Rita E. Chen
Profile Url: rita-e--chen
Researcher at Washington University School of Medicine
Cell Host & Microbe, 2020-07-03
Antibody-based interventions against SARS-CoV-2 could limit morbidity, mortality, and possibly disrupt epidemic transmission. An anticipated correlate of such countermeasures is the level of neutralizing antibodies against the SARS-CoV-2 spike protein, yet there is no consensus as to which assay should be used for such measurements. Using an infectious molecular clone of vesicular stomatitis virus (VSV) that expresses eGFP as a marker of infection, we replaced the glycoprotein gene (G) with the spike protein of SARS-CoV-2 (VSV-eGFP-SARS-CoV-2) and developed a high-throughput imaging-based neutralization assay at biosafety level 2. We also developed a focus reduction neutralization test with a clinical isolate of SARS-CoV-2 at biosafety level 3. We compared the neutralizing activities of monoclonal and polyclonal antibody preparations, as well as ACE2-Fc soluble decoy protein in both assays and find an exceptionally high degree of concordance.

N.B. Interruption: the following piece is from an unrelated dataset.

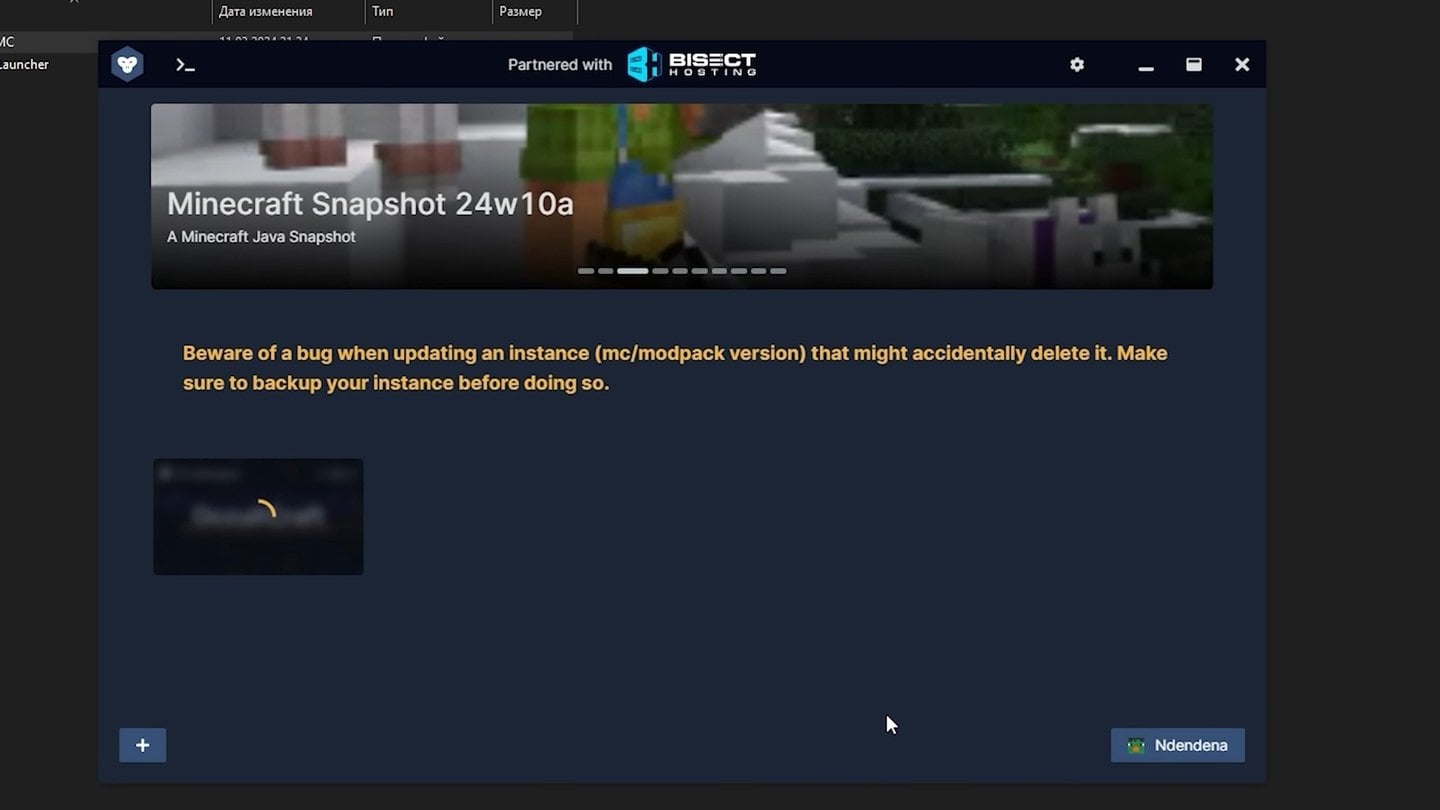Sort files by Дата изменения column

(266, 12)
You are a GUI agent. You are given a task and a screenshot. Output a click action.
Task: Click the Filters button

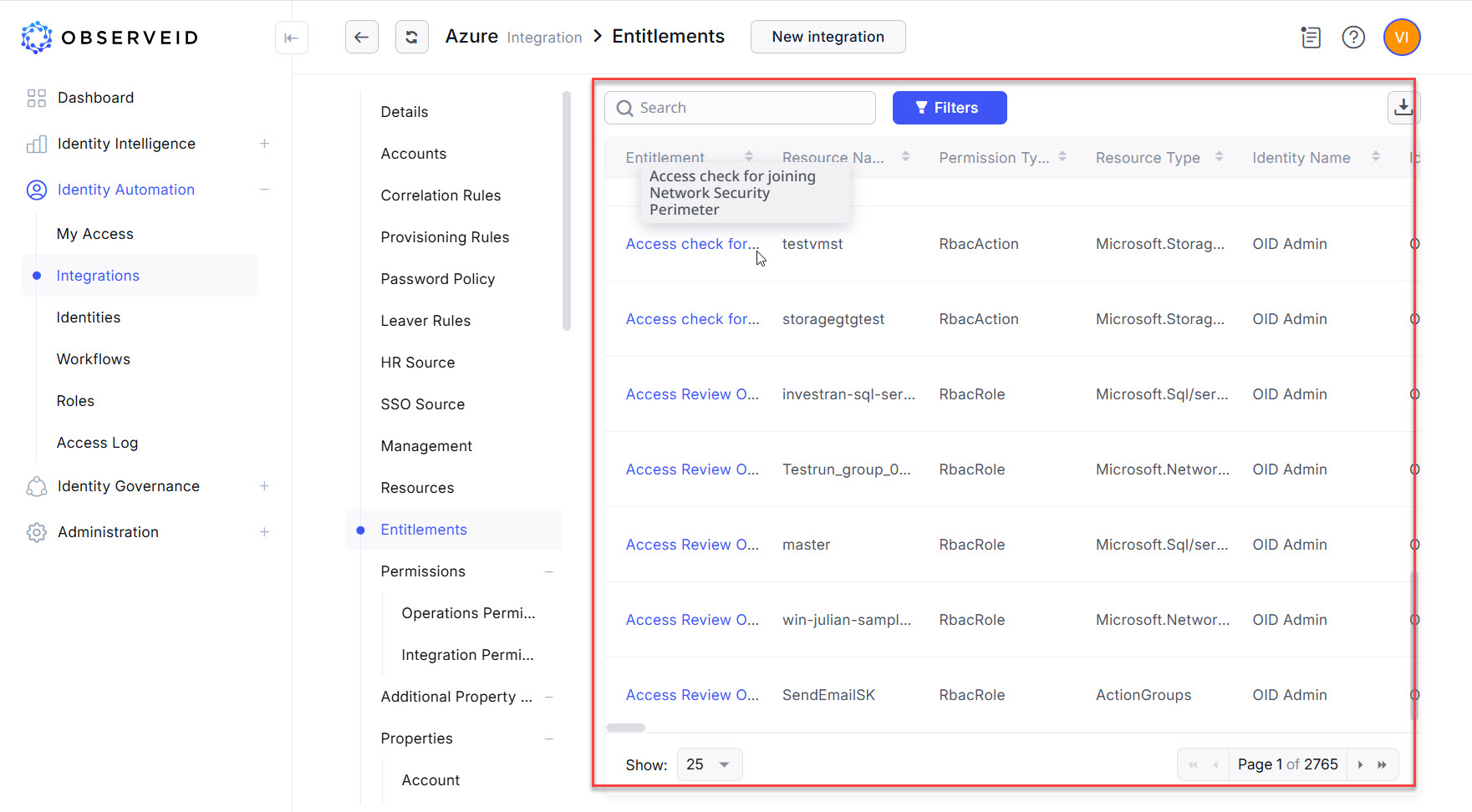click(949, 108)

The two assays will help define correlates of protection for antibody-based countermeasures including therapeutic antibodies, immune γ-globulin or plasma preparations, and vaccines against SARS-CoV-2. Replication-competent VSV-eGFP-SARS-CoV-2 provides a rapid assay for testing inhibitors of SARS-CoV-2 mediated entry that can be performed in 7.5 hours under reduced biosafety containment. ### Competing Interest Statement M.S.D. is a consultant for Inbios, Vir Biotechnology, NGM Biopharmaceuticals, and on the Scientific Advisory Board of Moderna. D.C. and H.W.V. are employees of Vir Biotechnology Inc. and may hold shares in Vir Biotechnology Inc. S.P.J.W. and P.W.R. have filed a disclosure with Washington University for the recombinant VSV.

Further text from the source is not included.